▶ [Assignment]: With the pictures removed, reproduce exactly the lines from the one that contains "The height and" through the last line of the entries below.

-------

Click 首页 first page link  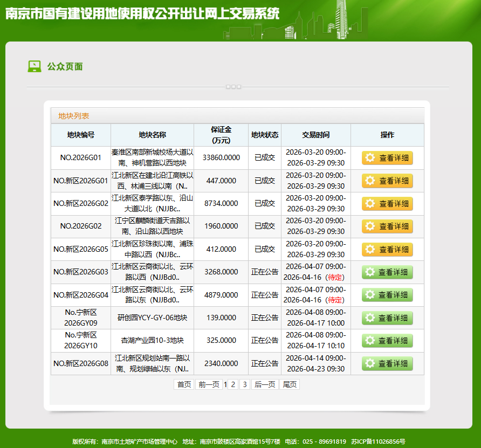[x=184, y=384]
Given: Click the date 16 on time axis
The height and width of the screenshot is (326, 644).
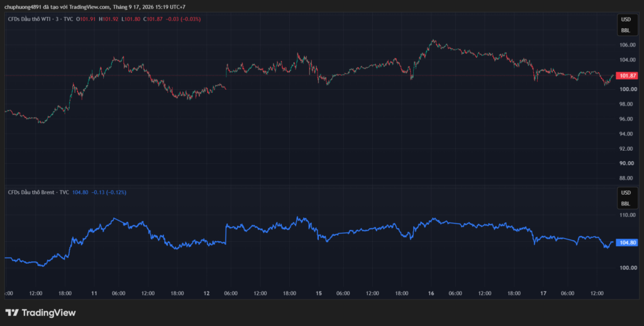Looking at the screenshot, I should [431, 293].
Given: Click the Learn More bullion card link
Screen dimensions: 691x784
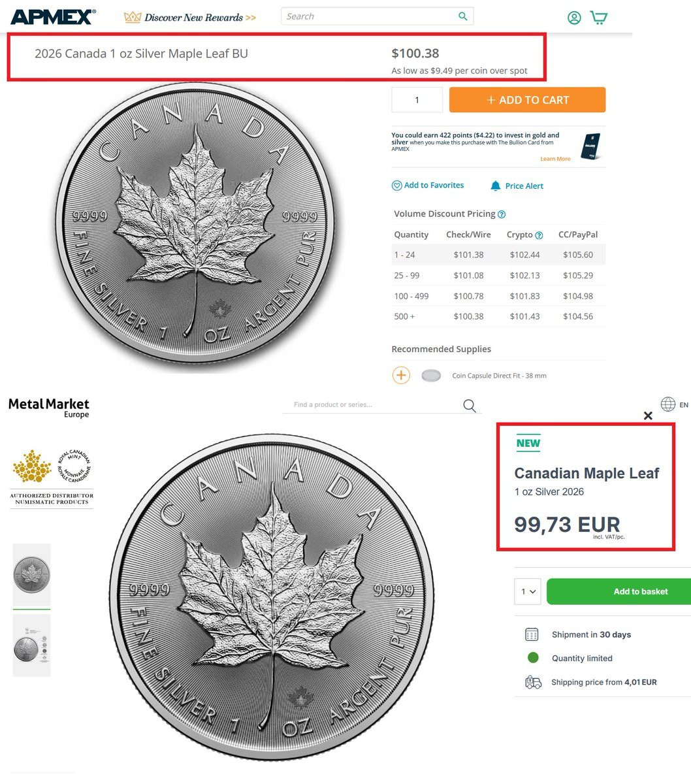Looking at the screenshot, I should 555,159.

-------

▶ [Response area]:
The height and width of the screenshot is (326, 644).
Looking at the screenshot, I should [431, 293].
Given: Click the Learn More bullion card link
Screen dimensions: 691x784
Looking at the screenshot, I should 555,159.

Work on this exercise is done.